Thus, in the late ‘80s and early ‘90s, Russian legislation established small indigenous peoples of the North as a collective legal entity and traditional land use and habitation zones as the object of their collective right. Article 69 of the Russian Constitution [10], adopted in 1993, went so far as to accord the rights of natives of the North and small indigenous peoples of Russia international status: the Russian Federation guarantees the rights of small indigenous peoples in accordance with the generally recognized principles and standards of international law and international treaties of the Russian Federation. Furthermore, the Constitution provides for the protection of their native environment and traditional way of life (Art. 72, par. 1m) and, conditionally, the protection of natural resources in their native environment (Art. 9, par. 1).

Constitutional standards concerning the right of indigenous peoples of the North to the protection of their native environment and traditional land use are evolving, though more so in federal legislation than in regional legislation.

Task: Repeat the passage on the rights of small indigenous peoples of the North in full, word for word. The listing is not needed for anything here.

Provided material:
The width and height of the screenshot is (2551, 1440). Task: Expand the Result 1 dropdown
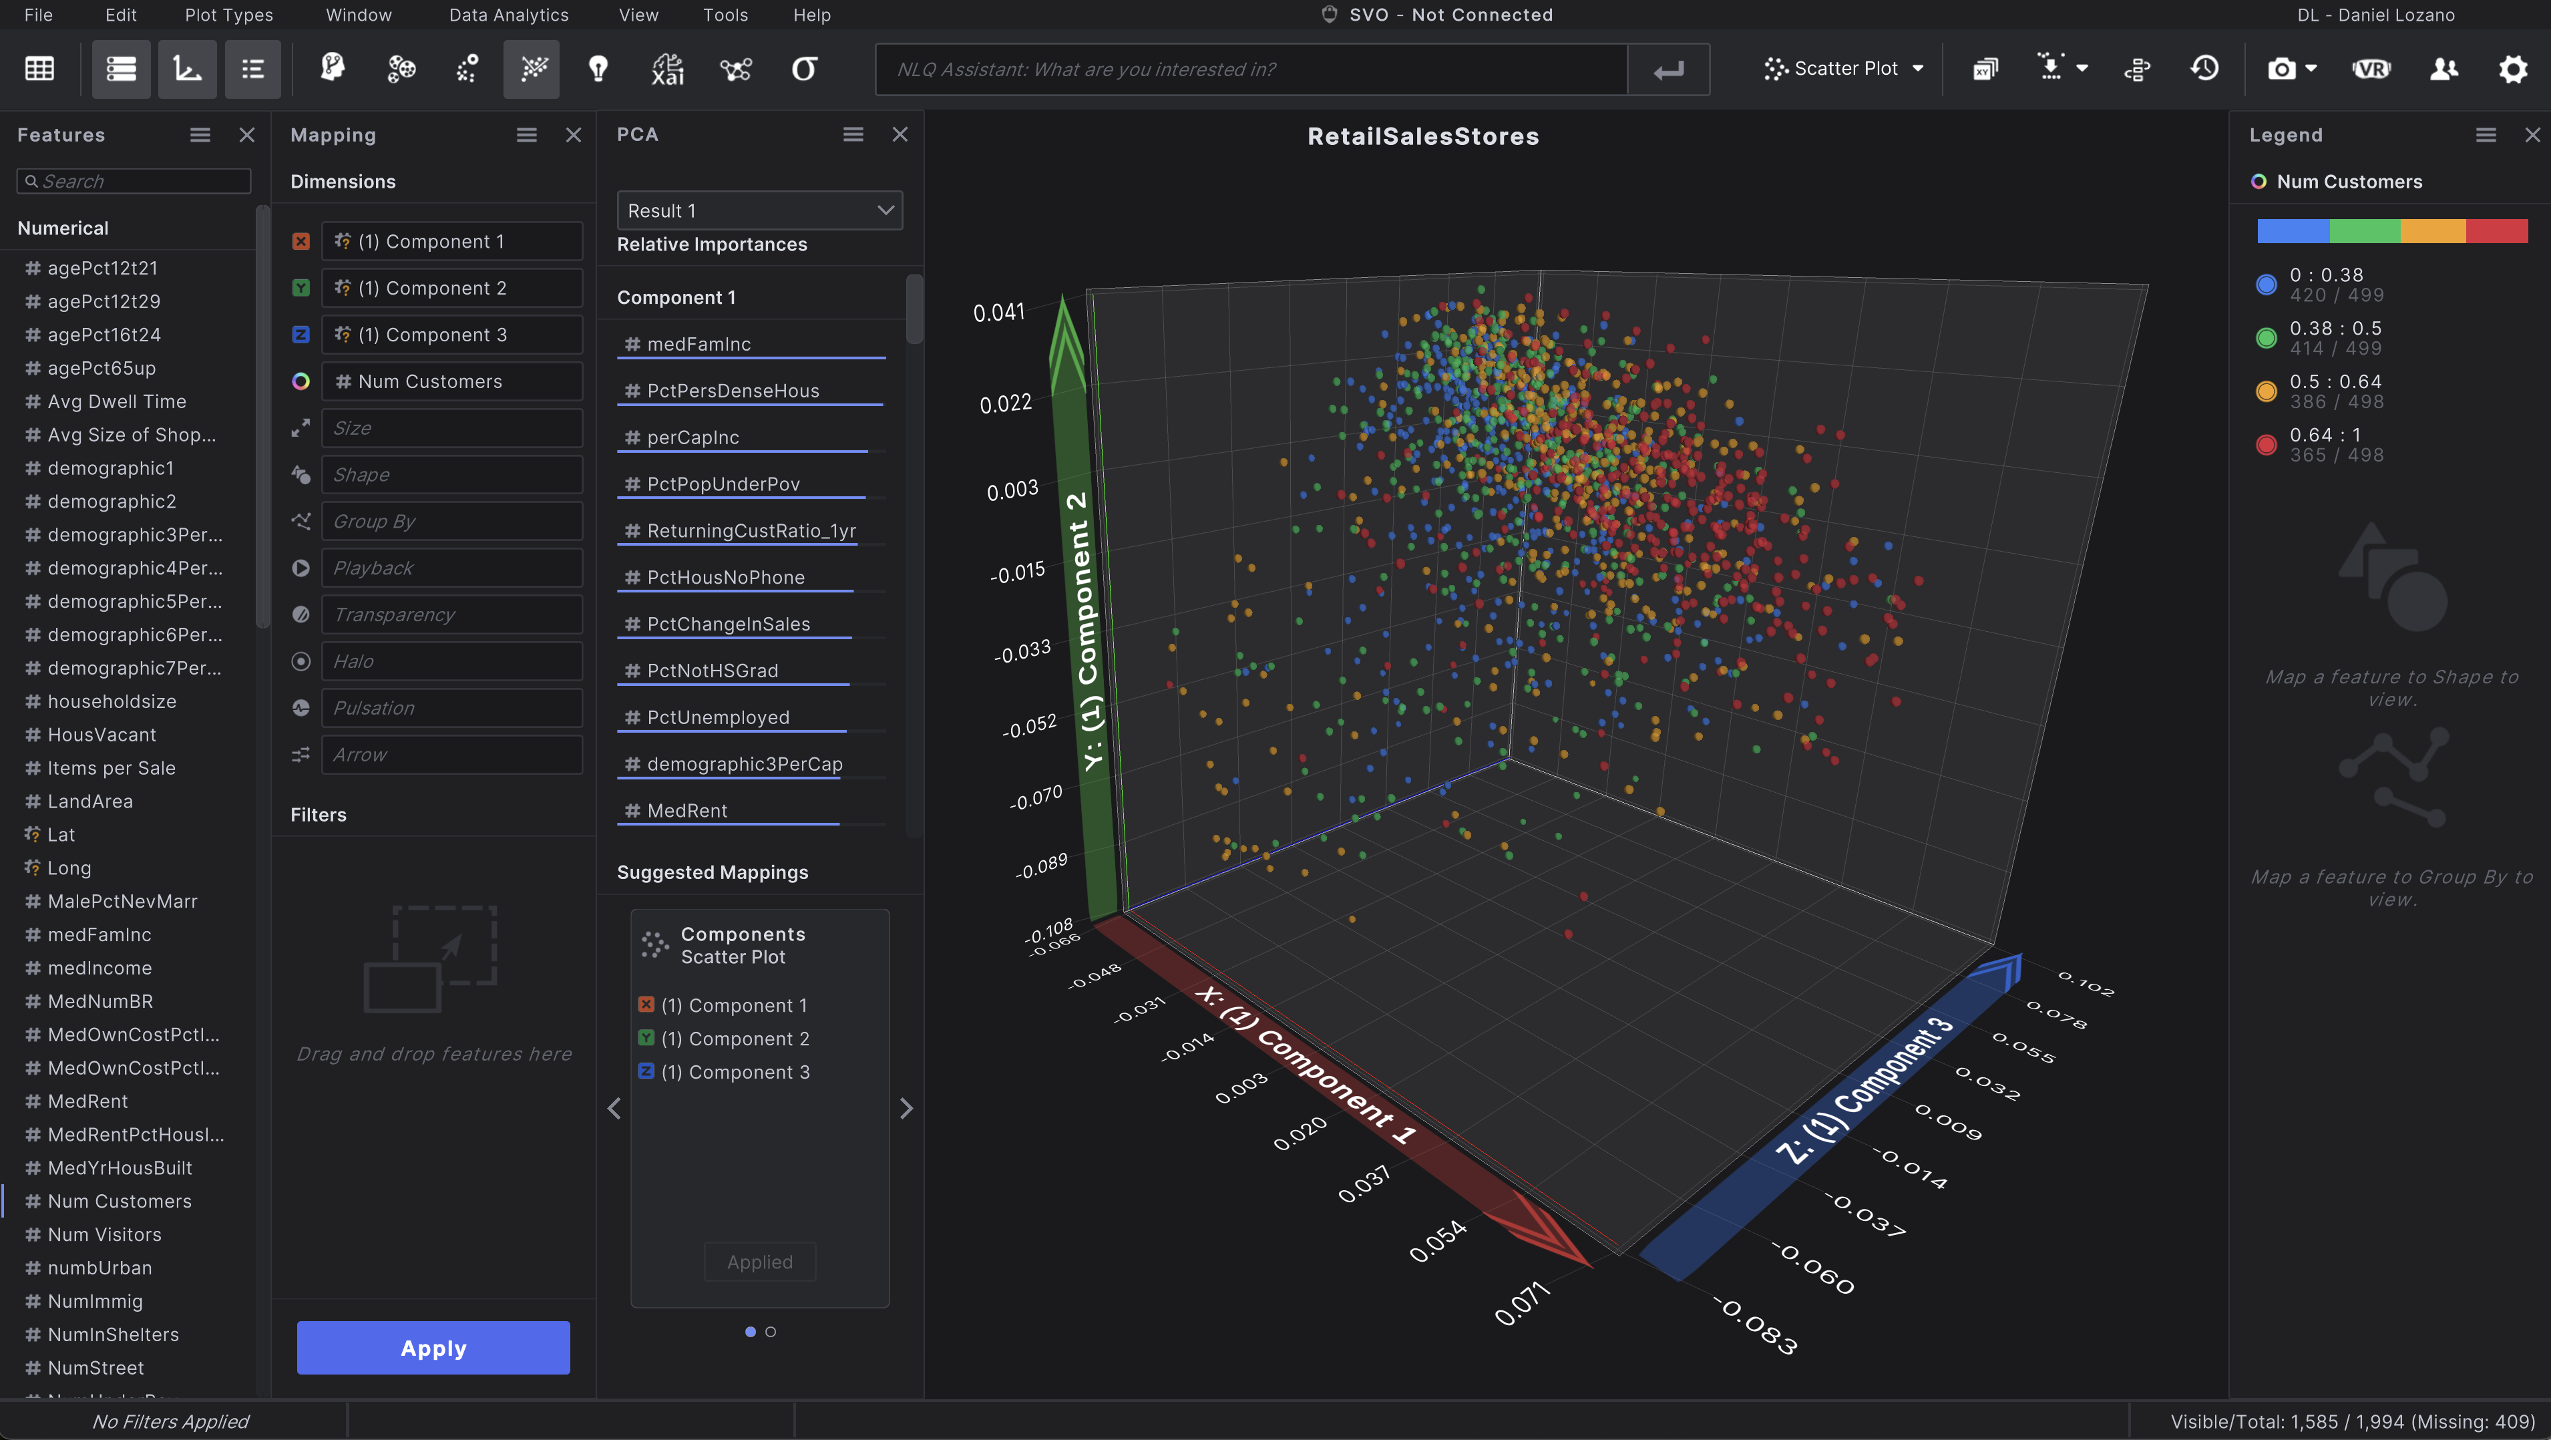(760, 211)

Written solution:
Thus, in the late ‘80s and early ‘90s, Russian legislation established small indigenous peoples of the North as a collective legal entity and traditional land use and habitation zones as the object of their collective right. Article 69 of the Russian Constitution [10], adopted in 1993, went so far as to accord the rights of natives of the North and small indigenous peoples of Russia international status: the Russian Federation guarantees the rights of small indigenous peoples in accordance with the generally recognized principles and standards of international law and international treaties of the Russian Federation. Furthermore, the Constitution provides for the protection of their native environment and traditional way of life (Art. 72, par. 1m) and, conditionally, the protection of natural resources in their native environment (Art. 9, par. 1).

Constitutional standards concerning the right of indigenous peoples of the North to the protection of their native environment and traditional land use are evolving, though more so in federal legislation than in regional legislation.